Enrolment, randomization and trial completion.

Figure 3 Comparison of changes in FDG-PET in PC over 6 months.

(A) PC region of interest (representative sagittal slice) in FDG-PET. (B) Comparison between placebo and riluzole-treated arms of the absolute and percentage change in PC FDG SUVR over the 6-month treatment period. (C) Individual change from baseline to follow up in PC SUVR in placebo (left) and riluzole (right) treated arms. (D) Comparison of change in PC SUVR by APOE ɛ4 carrier and non-carrier subgroups, and by younger and older age groups. Individual values are shown with mean and standard error bars.

Figure 4 Comparison of changes in FDG-PET in prespecified regions of interest over 6 months.

(A) Region of interest boundaries shown in representative slices, colour-coded to indicate the significance levels in comparisons between placebo and riluzole-treated arms of the 6 month change in FDG SUVR. (B) Comparison between placebo and riluzole-treated arms of the 6 month change in FDG SUVR for posterior cingulate (PC = PostCing), combined PC and precuneus (PCC), lateral temporal (LatTemp), right hippocampus (Hip), orbitofrontal (OrbFrontal), frontal, parietal and subcortical white matter (as a comparator, expected to remain stable).
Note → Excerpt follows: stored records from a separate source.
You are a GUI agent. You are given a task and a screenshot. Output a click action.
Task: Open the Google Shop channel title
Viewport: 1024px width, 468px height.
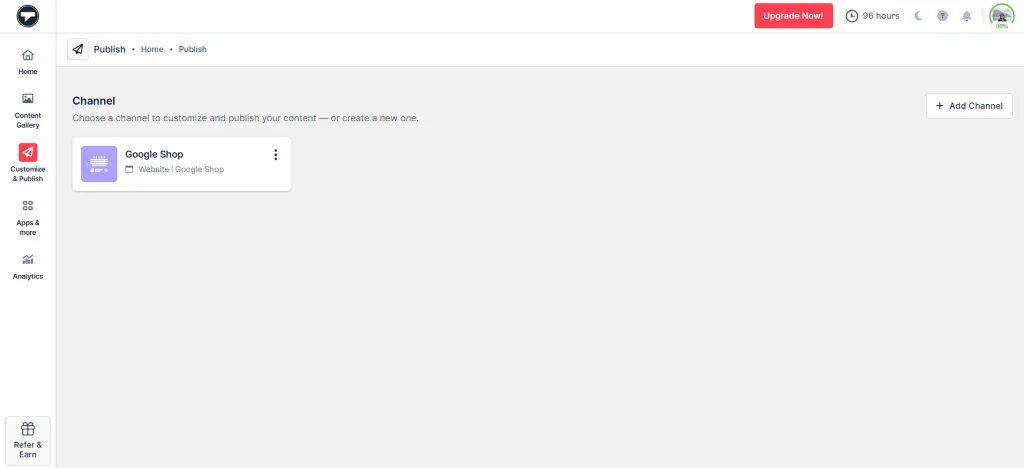(x=154, y=154)
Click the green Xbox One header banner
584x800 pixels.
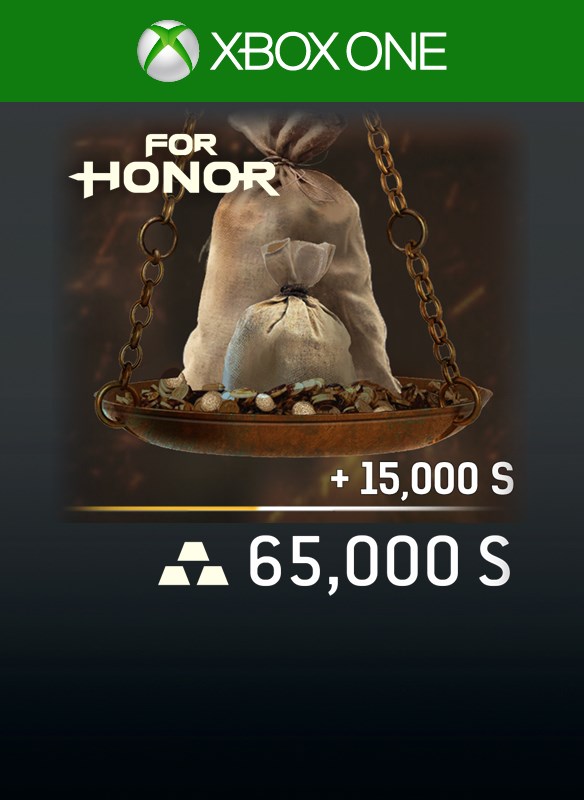pos(292,51)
For each region, data-points are shown for the placebo group on the left and for the riluzole-treated group on the right. Individual values are shown with mean and standard error bars.

Figure 5 Comparison of FDG-PET progression score changes over 6 months.
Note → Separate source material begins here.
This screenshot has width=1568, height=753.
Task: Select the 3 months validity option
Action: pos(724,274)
(A) Comparison between placebo and riluzole-treated arms of the change in FDG progression score. (B) Correlation between Alzheimer’s disease progression score at baseline and ADAS-cog score at baseline (left) and between the 6-month change in Alzheimer’s disease progression score and in ADAS-cog (right) for all study participants.

Figure 6

Correlations between FDG-PET measures and cognitive performance. Correlations at baseline between: (A) FDG Alzheimer’s disease progression score and MMSE score; (B) posterior cingulate-precuneus (PCC) score and MMSE score; (C) lateral temporal FDG SUVR and ADAS-cog score; and (D) orbitofrontal FDG SUVR and NPI score.

Figure 7 Comparison of changes in 1H MRS measures.

(A) 1H MRS measures of Glu/W (top) and Glu/tCr (bottom) levels changes in PC at baseline, 3 and 6 months. (B) Correlations at baseline, midpoint and end point between NAA/W and Glu/W in riluzole and placebo groups (top) and NAA/tCr and Glu/tCr in riluzole and placebo groups (bottom). (C) Correlations at baseline between Glu/W and MMSE (top) and Glu/W and ADAS-cog (bottom) across participants.